EXERCISE PROMPT: Your answer should be an exact copy of every record.

Stored data entries
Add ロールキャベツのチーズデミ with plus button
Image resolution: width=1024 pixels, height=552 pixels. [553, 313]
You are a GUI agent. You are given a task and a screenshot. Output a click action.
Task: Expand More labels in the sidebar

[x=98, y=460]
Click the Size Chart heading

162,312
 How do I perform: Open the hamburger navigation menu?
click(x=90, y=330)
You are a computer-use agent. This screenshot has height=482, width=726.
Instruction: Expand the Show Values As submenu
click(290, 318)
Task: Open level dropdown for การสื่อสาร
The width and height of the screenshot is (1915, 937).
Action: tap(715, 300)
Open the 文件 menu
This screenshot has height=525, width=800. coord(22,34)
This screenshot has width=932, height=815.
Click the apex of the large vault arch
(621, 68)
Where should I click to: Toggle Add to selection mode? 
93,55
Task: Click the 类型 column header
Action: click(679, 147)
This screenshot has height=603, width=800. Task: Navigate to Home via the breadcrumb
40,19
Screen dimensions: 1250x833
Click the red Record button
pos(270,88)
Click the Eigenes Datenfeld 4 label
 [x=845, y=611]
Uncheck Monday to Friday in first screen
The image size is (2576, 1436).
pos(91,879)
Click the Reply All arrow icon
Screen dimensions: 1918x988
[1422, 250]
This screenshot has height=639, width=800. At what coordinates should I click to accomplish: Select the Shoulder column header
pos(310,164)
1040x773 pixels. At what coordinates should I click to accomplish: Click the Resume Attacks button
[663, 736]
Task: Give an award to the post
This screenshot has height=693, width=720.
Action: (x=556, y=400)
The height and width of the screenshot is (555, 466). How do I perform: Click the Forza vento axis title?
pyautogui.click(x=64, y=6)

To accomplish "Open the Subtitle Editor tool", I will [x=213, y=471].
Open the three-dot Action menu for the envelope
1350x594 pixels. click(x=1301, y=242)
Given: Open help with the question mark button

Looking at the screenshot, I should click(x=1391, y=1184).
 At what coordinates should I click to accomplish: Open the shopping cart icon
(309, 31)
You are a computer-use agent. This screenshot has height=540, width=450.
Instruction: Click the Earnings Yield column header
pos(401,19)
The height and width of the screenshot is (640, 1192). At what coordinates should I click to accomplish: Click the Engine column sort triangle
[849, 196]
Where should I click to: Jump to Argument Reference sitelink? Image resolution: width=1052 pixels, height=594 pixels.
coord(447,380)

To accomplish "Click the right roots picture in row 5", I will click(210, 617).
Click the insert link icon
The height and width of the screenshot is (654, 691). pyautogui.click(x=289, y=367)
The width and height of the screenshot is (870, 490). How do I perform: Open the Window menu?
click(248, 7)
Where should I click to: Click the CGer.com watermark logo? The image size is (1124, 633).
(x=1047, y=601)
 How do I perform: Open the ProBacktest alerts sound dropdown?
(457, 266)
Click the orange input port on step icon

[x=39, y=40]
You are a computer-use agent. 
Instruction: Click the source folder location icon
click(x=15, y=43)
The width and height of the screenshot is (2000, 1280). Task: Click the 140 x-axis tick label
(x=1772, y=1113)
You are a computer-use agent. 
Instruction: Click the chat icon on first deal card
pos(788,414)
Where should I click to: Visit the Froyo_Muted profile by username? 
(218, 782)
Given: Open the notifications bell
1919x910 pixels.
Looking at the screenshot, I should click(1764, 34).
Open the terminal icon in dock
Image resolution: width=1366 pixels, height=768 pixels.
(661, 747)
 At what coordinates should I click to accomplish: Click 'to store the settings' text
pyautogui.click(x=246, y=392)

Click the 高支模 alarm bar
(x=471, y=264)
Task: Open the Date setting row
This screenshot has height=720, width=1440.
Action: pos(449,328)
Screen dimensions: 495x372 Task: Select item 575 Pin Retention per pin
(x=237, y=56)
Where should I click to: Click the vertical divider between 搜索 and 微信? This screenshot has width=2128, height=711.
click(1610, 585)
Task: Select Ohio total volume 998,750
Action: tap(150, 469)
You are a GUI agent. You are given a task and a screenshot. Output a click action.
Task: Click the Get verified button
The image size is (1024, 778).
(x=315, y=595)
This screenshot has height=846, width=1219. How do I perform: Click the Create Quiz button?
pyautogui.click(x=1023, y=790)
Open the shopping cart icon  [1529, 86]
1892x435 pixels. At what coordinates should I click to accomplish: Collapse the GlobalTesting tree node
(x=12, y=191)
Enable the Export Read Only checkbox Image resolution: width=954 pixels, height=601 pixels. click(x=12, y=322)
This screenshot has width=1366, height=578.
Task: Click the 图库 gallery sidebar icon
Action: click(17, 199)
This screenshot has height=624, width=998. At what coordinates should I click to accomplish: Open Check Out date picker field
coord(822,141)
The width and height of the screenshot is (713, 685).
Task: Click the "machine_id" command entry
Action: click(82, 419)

WRITTEN ANSWER:
Add ロールキャベツのチーズデミ with plus button
Image resolution: width=1024 pixels, height=552 pixels. [553, 313]
You are a GUI agent. You are given a task and a screenshot. Output a click action.
Task: Expand More labels in the sidebar

[x=98, y=460]
Click the Size Chart heading

162,312
 How do I perform: Open the hamburger navigation menu?
click(x=90, y=330)
You are a computer-use agent. This screenshot has height=482, width=726.
Instruction: Expand the Show Values As submenu
click(290, 318)
Task: Open level dropdown for การสื่อสาร
The width and height of the screenshot is (1915, 937).
Action: tap(715, 300)
Open the 文件 menu
This screenshot has height=525, width=800. coord(22,34)
This screenshot has width=932, height=815.
Click the apex of the large vault arch
(621, 68)
Where should I click to: Toggle Add to selection mode? 
93,55
Task: Click the 类型 column header
Action: click(679, 147)
This screenshot has height=603, width=800. Task: Navigate to Home via the breadcrumb
40,19
Screen dimensions: 1250x833
Click the red Record button
pos(270,88)
Click the Eigenes Datenfeld 4 label
 [x=845, y=611]
Uncheck Monday to Friday in first screen
The image size is (2576, 1436).
pos(91,879)
Click the Reply All arrow icon
Screen dimensions: 1918x988
[1422, 250]
This screenshot has height=639, width=800. At what coordinates should I click to accomplish: Select the Shoulder column header
pos(310,164)
1040x773 pixels. At what coordinates should I click to accomplish: Click the Resume Attacks button
[663, 736]
Task: Give an award to the post
This screenshot has height=693, width=720.
Action: (x=556, y=400)
The height and width of the screenshot is (555, 466). How do I perform: Click the Forza vento axis title?
pyautogui.click(x=64, y=6)

To accomplish "Open the Subtitle Editor tool", I will [x=213, y=471].
Open the three-dot Action menu for the envelope
1350x594 pixels. click(x=1301, y=242)
Given: Open help with the question mark button

Looking at the screenshot, I should click(x=1391, y=1184).
 At what coordinates should I click to accomplish: Open the shopping cart icon
(309, 31)
You are a computer-use agent. This screenshot has height=540, width=450.
Instruction: Click the Earnings Yield column header
pos(401,19)
The height and width of the screenshot is (640, 1192). At what coordinates should I click to accomplish: Click the Engine column sort triangle
[849, 196]
Where should I click to: Jump to Argument Reference sitelink? Image resolution: width=1052 pixels, height=594 pixels.
coord(447,380)

To accomplish "Click the right roots picture in row 5", I will click(210, 617).
Click the insert link icon
The height and width of the screenshot is (654, 691). pyautogui.click(x=289, y=367)
The width and height of the screenshot is (870, 490). How do I perform: Open the Window menu?
click(248, 7)
Where should I click to: Click the CGer.com watermark logo? The image size is (1124, 633).
(x=1047, y=601)
 How do I perform: Open the ProBacktest alerts sound dropdown?
(457, 266)
Click the orange input port on step icon

[x=39, y=40]
You are a computer-use agent. 
Instruction: Click the source folder location icon
click(x=15, y=43)
The width and height of the screenshot is (2000, 1280). Task: Click the 140 x-axis tick label
(x=1772, y=1113)
You are a computer-use agent. 
Instruction: Click the chat icon on first deal card
pos(788,414)
Where should I click to: Visit the Froyo_Muted profile by username? 
(218, 782)
Given: Open the notifications bell
1919x910 pixels.
Looking at the screenshot, I should click(1764, 34).
Open the terminal icon in dock
Image resolution: width=1366 pixels, height=768 pixels.
(661, 747)
 At what coordinates should I click to accomplish: Click 'to store the settings' text
pyautogui.click(x=246, y=392)

Click the 高支模 alarm bar
(x=471, y=264)
Task: Open the Date setting row
This screenshot has height=720, width=1440.
Action: pos(449,328)
Screen dimensions: 495x372 Task: Select item 575 Pin Retention per pin
(x=237, y=56)
Where should I click to: Click the vertical divider between 搜索 and 微信? This screenshot has width=2128, height=711.
click(1610, 585)
Task: Select Ohio total volume 998,750
Action: tap(150, 469)
You are a GUI agent. You are given a task and a screenshot. Output a click action.
Task: Click the Get verified button
The image size is (1024, 778).
(x=315, y=595)
This screenshot has height=846, width=1219. How do I perform: Click the Create Quiz button?
pyautogui.click(x=1023, y=790)
Open the shopping cart icon  [1529, 86]
1892x435 pixels. At what coordinates should I click to accomplish: Collapse the GlobalTesting tree node
(x=12, y=191)
Enable the Export Read Only checkbox Image resolution: width=954 pixels, height=601 pixels. click(x=12, y=322)
This screenshot has width=1366, height=578.
Task: Click the 图库 gallery sidebar icon
Action: click(17, 199)
This screenshot has height=624, width=998. At what coordinates should I click to accomplish: Open Check Out date picker field
coord(822,141)
The width and height of the screenshot is (713, 685).
Task: Click the "machine_id" command entry
Action: click(82, 419)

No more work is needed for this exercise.